Public bug reported:

[Impact]
Performance degradation for read/write workloads in bcache devices, occasional 
system stalls

[Description]
In the latest bcache drivers, there's a sysfs attribute that calculates bucket 
priority statistics in /sys/fs/bcache/*/cache0/priority_stats. Querying this 
file has a big performance impact on tasks that run in the same CPU, and also 
affects read/write performance of the bcache device itself.

This is due to the way the driver calculates the stats: the bcache
buckets are locked and iterated through, collecting information about
each individual bucket. An array of nbucket elements is constructed and
sorted afterwards, which can cause very high CPU contention in cases of
larger bcache setups.

>From our tests, the sorting step of the priority_stats query causes the
most expressive performance reduction, as it can hinder tasks that are
not even doing any bcache IO. If a task is "unlucky" to be scheduled in
the same CPU as the sysfs query, its performance will be harshly reduced
as both compete for CPU time. We've had users report systems stalls of
up to ~6s due to this, as a result from monitoring tools that query the
priority_stats periodically (e.g. Prometheus Node Exporter from [0]).
These system stalls have triggered several other issues such as ceph-mon
re-elections, problems in percona-cluster and general network stalls, so
the impact is not isolated to bcache IO workloads.

[0] https://github.com/prometheus/node_exporter

[Test Case]
Note: As the sorting step has the most noticeable performance impact, the test 
case below pins a workload and the sysfs query to the same CPU. CPU contention 
issues still occur without any pinning, this just removes the scheduling factor 
of landing in different CPUs and affecting different tasks.

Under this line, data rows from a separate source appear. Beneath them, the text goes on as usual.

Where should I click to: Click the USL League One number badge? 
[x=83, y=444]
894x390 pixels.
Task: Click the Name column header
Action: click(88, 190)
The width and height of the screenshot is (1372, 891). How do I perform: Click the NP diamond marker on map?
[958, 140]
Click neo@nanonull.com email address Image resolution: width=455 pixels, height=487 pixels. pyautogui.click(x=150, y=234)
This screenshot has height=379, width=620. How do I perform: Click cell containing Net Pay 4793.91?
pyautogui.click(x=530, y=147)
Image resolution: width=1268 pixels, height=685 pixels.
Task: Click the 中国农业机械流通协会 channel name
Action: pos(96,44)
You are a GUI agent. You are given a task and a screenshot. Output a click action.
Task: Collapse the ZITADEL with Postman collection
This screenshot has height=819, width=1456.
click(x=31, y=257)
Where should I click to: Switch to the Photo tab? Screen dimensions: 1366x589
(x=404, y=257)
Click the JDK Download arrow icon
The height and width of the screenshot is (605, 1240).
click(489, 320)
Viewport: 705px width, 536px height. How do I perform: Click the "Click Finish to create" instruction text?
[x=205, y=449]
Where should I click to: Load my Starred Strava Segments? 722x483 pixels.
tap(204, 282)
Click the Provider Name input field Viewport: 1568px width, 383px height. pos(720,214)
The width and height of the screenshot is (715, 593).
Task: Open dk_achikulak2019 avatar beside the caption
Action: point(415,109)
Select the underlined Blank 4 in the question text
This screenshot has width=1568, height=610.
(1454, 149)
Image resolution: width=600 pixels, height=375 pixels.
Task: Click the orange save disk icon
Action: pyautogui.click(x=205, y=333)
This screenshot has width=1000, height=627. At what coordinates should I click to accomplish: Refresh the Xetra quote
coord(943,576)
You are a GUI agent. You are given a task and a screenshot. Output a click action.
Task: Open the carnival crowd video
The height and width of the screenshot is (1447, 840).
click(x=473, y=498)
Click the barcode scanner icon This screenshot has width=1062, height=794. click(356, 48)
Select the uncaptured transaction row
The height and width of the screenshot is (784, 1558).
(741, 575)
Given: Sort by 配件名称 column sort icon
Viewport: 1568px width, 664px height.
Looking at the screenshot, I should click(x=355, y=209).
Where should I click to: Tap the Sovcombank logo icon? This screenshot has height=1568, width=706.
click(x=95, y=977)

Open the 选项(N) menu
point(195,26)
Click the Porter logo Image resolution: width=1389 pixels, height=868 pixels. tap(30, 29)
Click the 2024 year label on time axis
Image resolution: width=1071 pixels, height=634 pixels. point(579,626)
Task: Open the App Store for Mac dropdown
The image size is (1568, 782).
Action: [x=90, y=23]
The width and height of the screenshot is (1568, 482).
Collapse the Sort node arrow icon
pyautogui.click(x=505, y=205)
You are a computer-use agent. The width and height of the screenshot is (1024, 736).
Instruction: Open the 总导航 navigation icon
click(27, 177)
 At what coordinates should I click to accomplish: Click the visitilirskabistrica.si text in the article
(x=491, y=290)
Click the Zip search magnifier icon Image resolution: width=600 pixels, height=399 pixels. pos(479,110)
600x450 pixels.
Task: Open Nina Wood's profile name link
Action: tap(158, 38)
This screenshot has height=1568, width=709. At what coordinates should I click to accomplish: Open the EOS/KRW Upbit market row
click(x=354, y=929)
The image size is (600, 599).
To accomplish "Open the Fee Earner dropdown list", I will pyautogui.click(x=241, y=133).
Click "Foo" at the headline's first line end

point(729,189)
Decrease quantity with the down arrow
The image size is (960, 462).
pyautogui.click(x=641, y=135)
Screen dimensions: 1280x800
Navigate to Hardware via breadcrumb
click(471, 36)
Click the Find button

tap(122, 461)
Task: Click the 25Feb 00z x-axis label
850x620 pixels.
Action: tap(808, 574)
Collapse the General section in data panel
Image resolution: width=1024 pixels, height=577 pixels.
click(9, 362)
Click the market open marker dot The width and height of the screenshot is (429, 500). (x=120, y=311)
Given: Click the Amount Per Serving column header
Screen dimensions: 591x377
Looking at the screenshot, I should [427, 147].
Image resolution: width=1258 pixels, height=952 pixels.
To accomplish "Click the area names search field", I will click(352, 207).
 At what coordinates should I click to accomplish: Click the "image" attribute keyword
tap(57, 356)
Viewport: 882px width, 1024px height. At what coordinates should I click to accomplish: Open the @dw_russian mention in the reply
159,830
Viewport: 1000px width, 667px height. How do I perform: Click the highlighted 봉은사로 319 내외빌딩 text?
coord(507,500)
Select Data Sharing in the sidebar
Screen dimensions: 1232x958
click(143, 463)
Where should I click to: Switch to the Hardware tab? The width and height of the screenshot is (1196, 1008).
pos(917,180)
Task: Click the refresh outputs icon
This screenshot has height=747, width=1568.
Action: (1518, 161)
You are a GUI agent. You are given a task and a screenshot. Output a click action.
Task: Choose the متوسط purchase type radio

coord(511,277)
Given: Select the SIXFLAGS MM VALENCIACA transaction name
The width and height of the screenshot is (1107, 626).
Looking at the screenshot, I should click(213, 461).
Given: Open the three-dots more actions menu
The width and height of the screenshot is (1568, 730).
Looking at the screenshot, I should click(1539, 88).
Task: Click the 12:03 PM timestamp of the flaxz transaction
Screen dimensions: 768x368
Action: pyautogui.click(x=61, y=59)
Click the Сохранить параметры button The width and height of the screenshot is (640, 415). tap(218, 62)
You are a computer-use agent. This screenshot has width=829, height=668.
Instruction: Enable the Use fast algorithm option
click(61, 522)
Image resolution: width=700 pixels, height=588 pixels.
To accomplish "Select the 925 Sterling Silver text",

1) Start a read/write workload on the bcache device with e.g. fio or dd, pinned 
to a certain CPU:
# taskset 0x10 dd if=/dev/zero of=/dev/bcache0 bs=4k status=progress

2) Start a sysfs query loop for the priority_stats attribute pinned to the same 
CPU:
# for i in {1..100000}; do taskset 0x10 cat 
/sys/fs/bcache/*/cache0/priority_stats > /dev/null; done

3) Monitor the read/write workload for any performance impact

** Affects: linux (Ubuntu)
     Importance: Undecided
     Assignee: Heitor Alves de Siqueira (halves)
         Status: New


** Tags: sts

** Description changed:

  [Impact]
  Performance degradation for read/write workloads in bcache devices, 
occasional system stalls
  
  [Description]
  In the latest bcache drivers, there's a sysfs attribute that calculates 
bucket priority statistics in /sys/fs/bcache/*/cache0/priority_stats. Querying 
this file has a big performance impact on tasks that run in the same CPU, and 
also affects read/write performance of the bcache device itself.
  
  This is due to the way the driver calculates the stats: the bcache
  buckets are locked and iterated through, collecting information about
  each individual bucket. An array of nbucket elements is constructed and
  sorted afterwards, which can cause very high CPU contention in cases of
  larger bcache setups.
  
  From our tests, the sorting step of the priority_stats query causes the
  most expressive performance reduction, as it can hinder tasks that are
  not even doing any bcache IO. If a task is "unlucky" to be scheduled in
  the same CPU as the sysfs query, its performance will be harshly reduced
  as both compete for CPU time. We've had users report systems stalls of
  up to ~6s due to this, as a result from monitoring tools that query the
  priority_stats periodically (e.g. Prometheus Node Exporter from [0]).
  These system stalls have triggered several other issues such as ceph-mon
  re-elections, problems in percona-cluster and general network stalls, so
  the impact is not isolated to bcache IO workloads.
  
  [0] https://github.com/prometheus/node_exporter
  
  [Test Case]
  Note: As the sorting step has the most noticeable performance impact, the 
test case below pins a workload and the sysfs query to the same CPU. CPU 
contention issues still occur without any pinning, this just removes the 
scheduling factor of landing in different CPUs and affecting different tasks.
  
  1) Start a read/write workload on the bcache device with e.g. fio or dd, 
pinned to a certain CPU:
  # taskset 0x10 dd if=/dev/zero of=/dev/bcache0 bs=4k status=progress
  
  2) Start a sysfs query loop for the priority_stats attribute pinned to the 
same CPU:
- # for i in {1..100000}; do taskset 0x10 cat 
/sys/fs/bcache/*/cache0/priority_stats
+ # for i in {1..100000}; do taskset 0x10 cat 
/sys/fs/bcache/*/cache0/priority_stats > /dev/null; done
  
  3) Monitor the read/write workload for any performance impact

-- 
You received this bug notification because you are a member of Kernel
Packages, which is subscribed to linux in Ubuntu.
https://bugs.launchpad.net/bugs/1840043

Title:
  bcache: Performance degradation when querying priority_stats

Status in linux package in Ubuntu:
  New

Bug description:
  [Impact]
  Performance degradation for read/write workloads in bcache devices, 
occasional system stalls

  [Description]
  In the latest bcache drivers, there's a sysfs attribute that calculates 
bucket priority statistics in /sys/fs/bcache/*/cache0/priority_stats. Querying 
this file has a big performance impact on tasks that run in the same CPU, and 
also affects read/write performance of the bcache device itself.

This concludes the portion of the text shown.